As we age, our muscle stem cells accumulate mitochondrial mutations that undermine the function of the electron transport chain. Mitochondria are the part of the cell that generates energy, and this requires a set of proteins called the electron transport chain, which is required to convert sugar and other nutrients into energy. Damage to the electron transport chain damages muscle fibers. How muscle stem cells handle mitochondrial dysfunction has remained a mystery until now – new research from the Mishra lab at CRI suggests existing muscle tissues act as a sponge and remove damaged cells by absorbing them. The study, published in Nature Aging, also found muscle stem cells are required for muscle regeneration and become depleted with age, offering one possible explanation for why our muscles shrink and weaken with age.

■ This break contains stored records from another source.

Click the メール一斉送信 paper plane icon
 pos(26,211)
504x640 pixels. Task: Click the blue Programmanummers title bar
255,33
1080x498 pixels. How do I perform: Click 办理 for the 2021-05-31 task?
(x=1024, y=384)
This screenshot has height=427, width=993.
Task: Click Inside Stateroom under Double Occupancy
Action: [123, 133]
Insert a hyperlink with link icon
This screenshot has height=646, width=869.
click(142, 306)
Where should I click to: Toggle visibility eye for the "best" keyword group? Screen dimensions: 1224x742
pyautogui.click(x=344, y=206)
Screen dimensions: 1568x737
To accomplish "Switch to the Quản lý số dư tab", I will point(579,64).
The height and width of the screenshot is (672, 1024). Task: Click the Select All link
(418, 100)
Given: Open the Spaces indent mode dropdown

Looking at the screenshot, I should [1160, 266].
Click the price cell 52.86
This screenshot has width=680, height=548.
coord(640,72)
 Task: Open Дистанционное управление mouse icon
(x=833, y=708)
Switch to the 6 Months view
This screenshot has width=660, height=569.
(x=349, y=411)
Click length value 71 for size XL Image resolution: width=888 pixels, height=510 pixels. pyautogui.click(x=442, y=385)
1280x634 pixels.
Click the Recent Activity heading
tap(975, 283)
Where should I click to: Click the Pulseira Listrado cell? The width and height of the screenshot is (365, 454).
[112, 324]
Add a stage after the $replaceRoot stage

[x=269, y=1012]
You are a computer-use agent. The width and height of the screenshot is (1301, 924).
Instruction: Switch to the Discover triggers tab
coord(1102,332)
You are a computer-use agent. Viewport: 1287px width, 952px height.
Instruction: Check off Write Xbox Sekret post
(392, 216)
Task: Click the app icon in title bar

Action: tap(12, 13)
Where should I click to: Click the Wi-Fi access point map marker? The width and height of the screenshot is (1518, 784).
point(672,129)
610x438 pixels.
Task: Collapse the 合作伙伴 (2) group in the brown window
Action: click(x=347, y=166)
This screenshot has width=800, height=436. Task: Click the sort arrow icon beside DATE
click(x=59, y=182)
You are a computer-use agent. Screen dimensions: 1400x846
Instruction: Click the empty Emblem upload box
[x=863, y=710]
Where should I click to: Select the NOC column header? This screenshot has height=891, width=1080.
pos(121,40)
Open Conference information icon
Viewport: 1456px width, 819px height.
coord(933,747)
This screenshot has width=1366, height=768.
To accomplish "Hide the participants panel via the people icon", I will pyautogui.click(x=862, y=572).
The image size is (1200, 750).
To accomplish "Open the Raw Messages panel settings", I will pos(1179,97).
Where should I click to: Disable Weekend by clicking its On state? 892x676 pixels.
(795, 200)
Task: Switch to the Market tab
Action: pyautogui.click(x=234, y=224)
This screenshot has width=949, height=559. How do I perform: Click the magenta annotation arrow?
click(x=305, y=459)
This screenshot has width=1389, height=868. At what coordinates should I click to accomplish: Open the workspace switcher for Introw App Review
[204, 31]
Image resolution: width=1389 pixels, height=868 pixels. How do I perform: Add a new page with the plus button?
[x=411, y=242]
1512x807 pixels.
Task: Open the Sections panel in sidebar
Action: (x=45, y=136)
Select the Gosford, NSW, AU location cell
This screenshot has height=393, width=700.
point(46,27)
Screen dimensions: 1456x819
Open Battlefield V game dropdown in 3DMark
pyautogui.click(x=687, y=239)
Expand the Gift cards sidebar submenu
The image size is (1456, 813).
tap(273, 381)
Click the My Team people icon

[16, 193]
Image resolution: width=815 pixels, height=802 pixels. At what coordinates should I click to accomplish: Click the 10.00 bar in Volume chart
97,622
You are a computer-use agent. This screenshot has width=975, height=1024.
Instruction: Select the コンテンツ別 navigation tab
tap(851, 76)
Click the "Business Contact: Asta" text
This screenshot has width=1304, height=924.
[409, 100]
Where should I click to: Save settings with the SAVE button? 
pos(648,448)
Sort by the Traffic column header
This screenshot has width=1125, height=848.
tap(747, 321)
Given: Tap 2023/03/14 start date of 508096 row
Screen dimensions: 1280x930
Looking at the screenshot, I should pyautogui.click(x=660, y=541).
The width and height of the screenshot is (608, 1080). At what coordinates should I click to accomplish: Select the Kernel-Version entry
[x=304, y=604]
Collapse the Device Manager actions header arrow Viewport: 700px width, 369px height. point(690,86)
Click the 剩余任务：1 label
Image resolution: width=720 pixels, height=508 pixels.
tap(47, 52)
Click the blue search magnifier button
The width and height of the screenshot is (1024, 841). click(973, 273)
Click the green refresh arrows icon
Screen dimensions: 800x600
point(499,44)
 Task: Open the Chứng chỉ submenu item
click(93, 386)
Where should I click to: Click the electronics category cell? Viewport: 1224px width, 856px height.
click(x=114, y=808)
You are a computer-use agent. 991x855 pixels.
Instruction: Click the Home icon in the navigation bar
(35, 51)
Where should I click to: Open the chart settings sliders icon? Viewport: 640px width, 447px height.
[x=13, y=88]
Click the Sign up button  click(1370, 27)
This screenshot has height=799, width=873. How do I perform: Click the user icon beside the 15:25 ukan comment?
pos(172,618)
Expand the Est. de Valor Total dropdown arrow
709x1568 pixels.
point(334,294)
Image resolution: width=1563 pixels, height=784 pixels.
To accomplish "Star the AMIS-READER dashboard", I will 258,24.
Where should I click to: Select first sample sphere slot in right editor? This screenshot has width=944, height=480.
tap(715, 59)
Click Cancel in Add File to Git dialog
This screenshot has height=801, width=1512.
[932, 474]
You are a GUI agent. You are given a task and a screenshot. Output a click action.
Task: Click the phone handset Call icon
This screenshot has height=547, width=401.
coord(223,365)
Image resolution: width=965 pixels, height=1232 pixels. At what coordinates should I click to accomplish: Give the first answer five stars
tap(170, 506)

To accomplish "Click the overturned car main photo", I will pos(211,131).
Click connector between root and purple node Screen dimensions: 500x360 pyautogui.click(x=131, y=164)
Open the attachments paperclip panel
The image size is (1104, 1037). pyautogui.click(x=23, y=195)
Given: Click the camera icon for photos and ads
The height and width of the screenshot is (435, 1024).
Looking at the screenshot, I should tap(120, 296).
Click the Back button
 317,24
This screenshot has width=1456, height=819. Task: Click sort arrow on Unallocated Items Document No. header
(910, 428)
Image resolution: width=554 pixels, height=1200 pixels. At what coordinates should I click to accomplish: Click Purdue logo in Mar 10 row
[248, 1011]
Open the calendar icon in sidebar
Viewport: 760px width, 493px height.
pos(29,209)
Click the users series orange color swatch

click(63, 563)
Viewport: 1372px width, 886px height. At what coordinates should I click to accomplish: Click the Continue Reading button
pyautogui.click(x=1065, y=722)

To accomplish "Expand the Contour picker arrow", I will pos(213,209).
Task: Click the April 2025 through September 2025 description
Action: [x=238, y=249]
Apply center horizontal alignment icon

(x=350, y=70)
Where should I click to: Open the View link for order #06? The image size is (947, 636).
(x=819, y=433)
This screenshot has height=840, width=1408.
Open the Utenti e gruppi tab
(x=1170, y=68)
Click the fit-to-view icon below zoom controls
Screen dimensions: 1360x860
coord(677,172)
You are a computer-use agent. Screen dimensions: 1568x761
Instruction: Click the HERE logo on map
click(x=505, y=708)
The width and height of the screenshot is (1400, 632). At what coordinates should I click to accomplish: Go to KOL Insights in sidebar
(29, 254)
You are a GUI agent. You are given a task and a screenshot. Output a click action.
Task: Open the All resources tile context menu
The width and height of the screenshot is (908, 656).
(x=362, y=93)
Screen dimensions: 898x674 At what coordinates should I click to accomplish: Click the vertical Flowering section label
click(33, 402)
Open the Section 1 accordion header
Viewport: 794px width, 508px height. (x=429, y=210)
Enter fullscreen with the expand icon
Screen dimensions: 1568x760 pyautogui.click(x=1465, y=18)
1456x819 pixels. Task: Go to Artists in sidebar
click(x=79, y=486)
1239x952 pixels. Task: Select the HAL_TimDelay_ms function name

“Unlike mutations that occur in the nucleus, the mitochondria lack the machinery to repair mutations in their genes so the defective mitochondrial genes have the potential to be replicated and propagated through tissues unless the tissues have a way of eliminating stem cells with defective mitochondria. Until this study we haven’t understood how different stem cell populations deal with mitochondrial damage,” said Prashant Mishra, M.D., Ph.D., an assistant professor at CRI and lead author of the study.
To investigate how stem cells handle mitochondrial damage, researchers induced mitochondrial dysfunction in the muscle stem cells of mice. They found damaged muscle stem cells fused directly to existing muscle cells and this process was dependent on the induction of a specific protein, Scinderin. Suppressing or deleting Scinderin stopped the depletion of muscle stem cells during aging, but a consequence of this was that stem cells with dysfunctional mitochondria persisted and continued to generate dysfunctional muscle fibers. Together, these data show that Scinderin plays a vital role in maintaining healthy muscle tissue as we age by clearing damaged cells.
Researchers found mitochondrial DNA mutations accumulate with age when they sequenced the mitochondrial genomes from mice at different ages. Both the accumulation of mutations in the mitochondria and the absorption of damaged muscle stem cells by existing muscle cells could potentially explain why our muscles weaken and shrink with age. Findings from the study also suggest patients with mitochondrial DNA mutations are likely predisposed to having fewer MuSCs since the cells with inherited mitochondrial damage are absorbed at an elevated rate.
“As our bodies age, the number of stem cells in our muscles decrease. Now that we understand this process is related to how these cells deal with mitochondrial damage, we are starting to think of ways to block this process. Ideally, we would like to maintain a large number of healthy stem cells past adulthood – this would allow elderly patients to recover from injuries more quickly” said Dr. Mishra.